Unlocking Big Data’s Potential
Migrating to such an automated approach is an obvious step in the right direction for an industry that sees about $400 billion per year in fraudulent claims. In fact, law enforcement officials have suggested that as many as one in three automotive claims could be fraudulent. With the increase in fraudulent activity, efficiency in the claims process has become all the more critical. Insurers know that to deliver good customer service and meet their other business objectives, they need better technologies to ensure quick speed-to-resolution. This is why there is an imperative need for intelligent fast data.
Companies don’t just want to use past data to inform their decisions, but rather automatically analyse the information as it is coming into the business, as well as apply predictive and machine-learning capabilities to better anticipate what’s coming down the line.

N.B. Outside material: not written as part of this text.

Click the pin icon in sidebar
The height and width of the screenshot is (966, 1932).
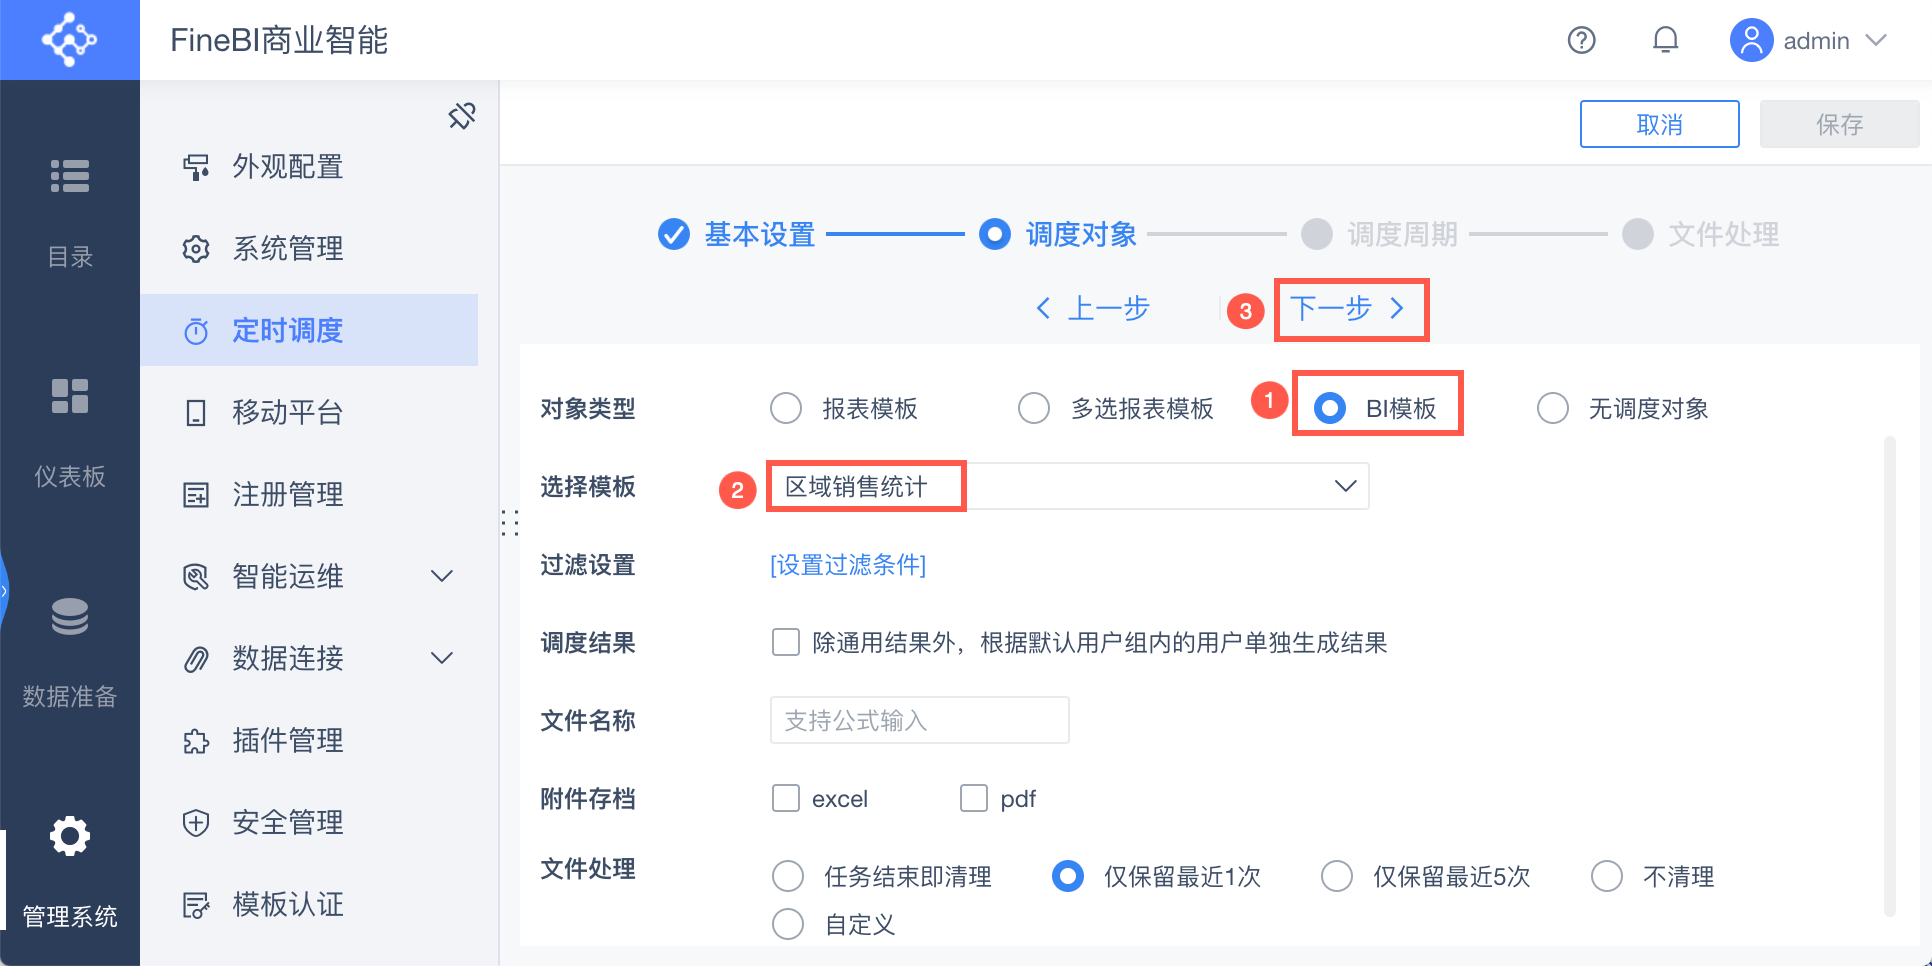point(462,116)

“COMPANIES DON’T JUST WANT TO USE PAST DATA TO INFORM THEIR DECISIONS, BUT RATHER AUTOMATICALLY ANALYSE THE INFORMATION AS IT IS COMING INTO THE BUSINESS, AS WELL AS APPLY PREDICTIVE AND MACHINE-LEARNING CAPABILITIES TO BETTER ANTICIPATE WHAT’S COMING DOWN THE LINE.”

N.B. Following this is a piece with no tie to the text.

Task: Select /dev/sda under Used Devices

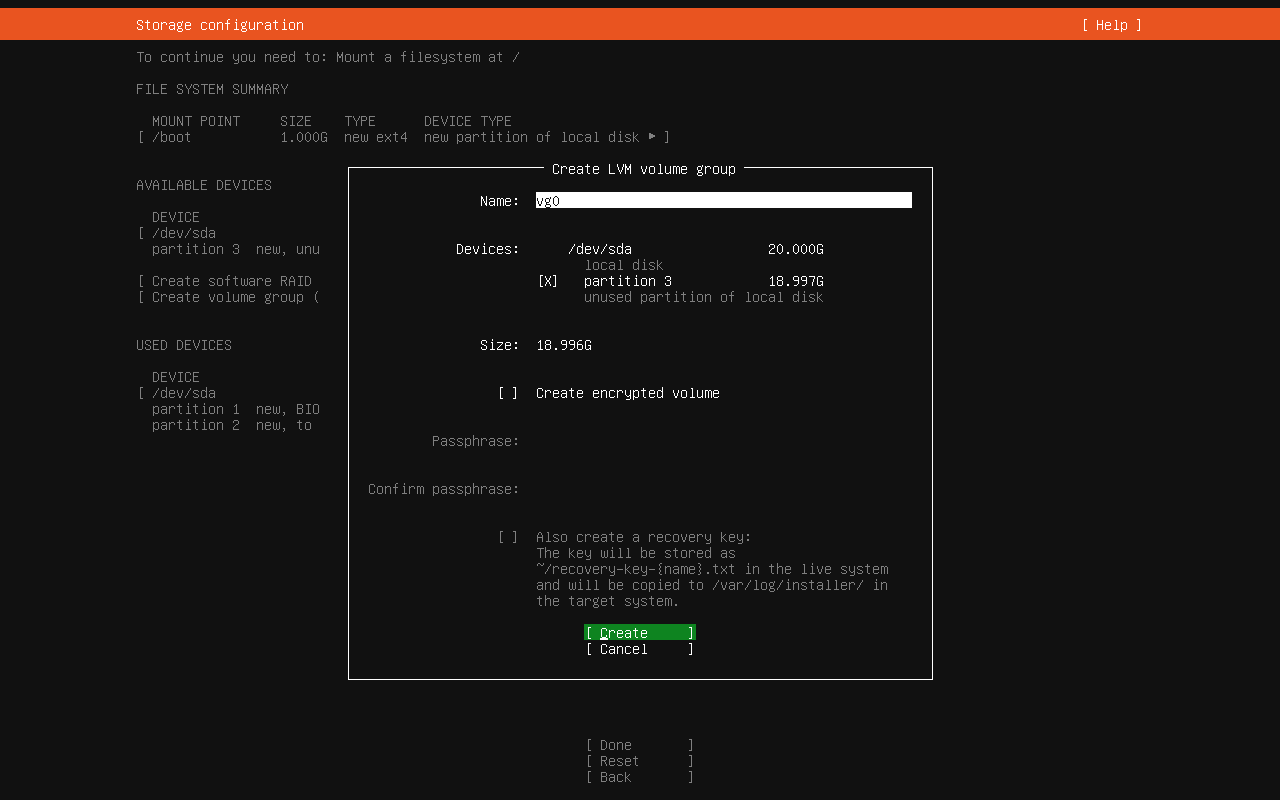Action: click(x=184, y=393)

Other industries may see additional benefits in marketing and sales, but at the end of the day, the insurance vertical really needs to process and make sense of the data in the moment, because how efficiently they can do it saves their customers and their business time and money.

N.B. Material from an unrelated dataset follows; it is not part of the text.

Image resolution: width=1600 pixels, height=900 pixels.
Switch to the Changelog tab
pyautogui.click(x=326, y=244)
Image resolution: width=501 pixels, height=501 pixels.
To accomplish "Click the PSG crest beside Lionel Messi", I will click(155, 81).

To make fast claims processing happen, insurance providers have largely used a rules-based approach to look at submitted case data alongside other information about the claim maker (the customer). However, this method alone isn’t the ideal solution, as it can quickly become complex to maintain as the number of rules grows.
With the plethora of parameters, such as location and age of claim makers, that follow, the process can quickly become too complicated to monitor with a rules-based approach. Instead, insurance businesses should consider technologies that merge parameters into a standard algorithm and apply machine learning, to better identify anomalies within customer claims and predict fraudulent behaviour.
From there, providers can choose which claims need further manual inspection. This leads to automated, intelligent decision- making, supporting faster approvals and internal flagging for claims identified as needing a second review.
No ‘If’s About It
In 2005, If Insurance began embracing analytics when use cases within the field weren’t well-known or even established. If Insurance used the lessons learned from digital and communications service providers and other industries that were just starting to tap into the full potential of their data, and applied those to help better its own business practices.
The original goal for If Insurance was to use predictive analytics to more efficiently identify patterns within claims, and flag and identify atypical and fraudulent claims.
Processing and analysing information that simultaneously grows in volume, variety and velocity presents huge challenges, technologically and organisationally, so If Insurance chose to tackle a complex problem with smart, systematic and adaptable systems.
By applying this technology, in conjunction with automation, to its data collection and refinement efforts, the promised benefits were soon in the insurance company’s sight. If Insurance is now able to turn most of the submitted claims – those without atypical activity identified – around through the claims process within the first 24 hours. This is because only those claims that are flagged as anomalies or as potential fraud need to be manually processed or investigated. Comparatively, manual processes around these non-atypical claims could previously take up to a week.
With automation, If can also realise time- and cost-savings by not having to drill down into the claims investigation process as often to further analyse atypical or suspected fraudulent activity. This means If Insurance customers are seeing results more quickly, too. Not only that, the insurance provider is more confident in its atypical claims detection. Accuracy has dramatically improved; today, If Insurance sees nearly three times more accurately processed claims than in 2005.
While If Insurance already knows the benefits of intelligent fast data first-hand, the insurance industry as a whole is on the brink of change. Insurance providers need that next-generation customer value add.
Automation and embedded analytics is allowing this industry, as well as others, to tap into an immense pool of unstructured data, give it structure and shift the focus from indiscriminate messages to relevant, contextual information that can lead to accurate, fast and smart actions.
Combining the depth of mediated data and predictive analytics will help the insurance vertical make a positive change on key areas of its business, from customer churn to cost-savings, and drive forward a new era of service innovation.